すると西園寺さんは情けなく眉尻を下げ、心底申し訳なさそうに言った。
「ごめんね、陸斗くん。
俺達の初夜本番はもっとちゃんと計画的に、素敵な思い出が作れるように頑張‥‥‥」
「ロマンチックさが足りないとか、そういう話じゃありませんから」
あまりにも的外れな謝罪の言葉に苛立ち、彼が言い終わるより早く、ピシャリと言い捨てた。
まだふらつきながらも彼の鍛え上げられた逞しい体から身を離し、床にぶちまけられたままになっていた精液をシャワーで流した。
西園寺さんは名残惜しそうに僕の事をまた抱き締めようとしたけれど、それは笑顔で拒絶してやった。
しかしこの時になるともう深夜の1時近くなっていたため、渋々ではあったけれど西園寺さんの事を自宅に泊めてあげた。
すると彼は調子にのって、同じ布団で寝たいと訴えて来たけれど、それは全力で却下しておいた。
***
その日から西園寺さんは、年末に向けて仕事が立て込んでいるとかなんとかで、一週間ほど前からにこにこ弁当に姿を見せる機会がめっきり少なくなってしまった。

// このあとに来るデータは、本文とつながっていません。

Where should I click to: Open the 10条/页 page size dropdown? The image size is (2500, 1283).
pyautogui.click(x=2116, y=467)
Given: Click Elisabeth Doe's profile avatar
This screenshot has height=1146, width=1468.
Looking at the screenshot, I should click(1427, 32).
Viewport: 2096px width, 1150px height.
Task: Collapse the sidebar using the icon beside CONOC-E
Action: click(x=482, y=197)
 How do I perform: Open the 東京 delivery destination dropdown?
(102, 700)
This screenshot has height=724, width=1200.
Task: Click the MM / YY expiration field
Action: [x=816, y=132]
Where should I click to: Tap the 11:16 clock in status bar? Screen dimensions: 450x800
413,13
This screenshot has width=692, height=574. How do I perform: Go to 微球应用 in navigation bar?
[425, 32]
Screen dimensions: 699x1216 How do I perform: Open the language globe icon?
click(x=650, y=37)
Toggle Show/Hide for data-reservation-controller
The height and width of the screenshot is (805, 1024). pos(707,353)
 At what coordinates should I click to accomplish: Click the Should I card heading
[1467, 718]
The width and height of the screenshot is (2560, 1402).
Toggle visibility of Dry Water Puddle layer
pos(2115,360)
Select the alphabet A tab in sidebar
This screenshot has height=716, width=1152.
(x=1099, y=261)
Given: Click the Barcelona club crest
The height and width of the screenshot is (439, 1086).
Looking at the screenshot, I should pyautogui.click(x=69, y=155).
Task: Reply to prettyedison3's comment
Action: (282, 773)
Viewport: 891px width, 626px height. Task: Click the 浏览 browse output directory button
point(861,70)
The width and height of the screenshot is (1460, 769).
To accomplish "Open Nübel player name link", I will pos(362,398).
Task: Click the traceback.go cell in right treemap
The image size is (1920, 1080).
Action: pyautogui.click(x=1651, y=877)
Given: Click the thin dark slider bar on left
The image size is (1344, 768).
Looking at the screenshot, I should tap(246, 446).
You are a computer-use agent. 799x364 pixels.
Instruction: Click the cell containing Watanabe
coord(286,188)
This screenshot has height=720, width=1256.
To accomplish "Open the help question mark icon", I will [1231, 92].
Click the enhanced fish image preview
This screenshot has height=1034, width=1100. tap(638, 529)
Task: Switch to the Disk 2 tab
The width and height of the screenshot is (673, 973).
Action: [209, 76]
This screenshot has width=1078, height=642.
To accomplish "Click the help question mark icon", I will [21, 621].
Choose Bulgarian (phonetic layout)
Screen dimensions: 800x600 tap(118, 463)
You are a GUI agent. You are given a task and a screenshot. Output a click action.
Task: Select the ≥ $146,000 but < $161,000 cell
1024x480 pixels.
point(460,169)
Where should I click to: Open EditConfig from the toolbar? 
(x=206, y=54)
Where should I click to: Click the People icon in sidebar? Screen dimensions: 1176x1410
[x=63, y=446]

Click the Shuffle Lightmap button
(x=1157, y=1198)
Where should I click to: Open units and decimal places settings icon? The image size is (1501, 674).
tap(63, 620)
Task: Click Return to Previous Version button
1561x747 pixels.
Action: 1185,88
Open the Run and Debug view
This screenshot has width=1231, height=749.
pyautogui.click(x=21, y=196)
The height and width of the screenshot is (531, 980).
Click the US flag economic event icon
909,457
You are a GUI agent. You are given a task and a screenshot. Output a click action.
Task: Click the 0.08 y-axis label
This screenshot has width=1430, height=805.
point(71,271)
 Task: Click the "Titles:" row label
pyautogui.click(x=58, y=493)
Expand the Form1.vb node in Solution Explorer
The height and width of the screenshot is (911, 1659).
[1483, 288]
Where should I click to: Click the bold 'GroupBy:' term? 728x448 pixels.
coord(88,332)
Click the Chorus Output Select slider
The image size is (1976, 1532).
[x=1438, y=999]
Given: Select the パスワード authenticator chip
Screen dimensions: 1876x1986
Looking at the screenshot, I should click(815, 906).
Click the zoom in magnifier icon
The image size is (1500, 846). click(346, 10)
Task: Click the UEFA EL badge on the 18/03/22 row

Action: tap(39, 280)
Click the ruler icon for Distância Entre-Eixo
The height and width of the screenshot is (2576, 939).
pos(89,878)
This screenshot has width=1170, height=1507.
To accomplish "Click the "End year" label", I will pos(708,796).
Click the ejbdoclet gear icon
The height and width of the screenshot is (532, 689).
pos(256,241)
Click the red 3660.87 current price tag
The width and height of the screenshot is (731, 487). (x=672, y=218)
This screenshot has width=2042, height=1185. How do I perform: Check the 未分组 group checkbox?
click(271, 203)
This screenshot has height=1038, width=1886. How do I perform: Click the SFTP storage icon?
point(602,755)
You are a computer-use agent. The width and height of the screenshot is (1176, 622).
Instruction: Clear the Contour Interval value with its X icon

もしや冷たくし過ぎたせいだろうかとほんの少し不安になったけれど、そこでハタと気付く。
僕が不安に感じる必要なんて、あるか?いや、無い。
だって西園寺さんは僕にあんな真似をしたけれど、別に恋人でもなんでもない。
そう‥‥‥ただの、変態ストーカーなのだから。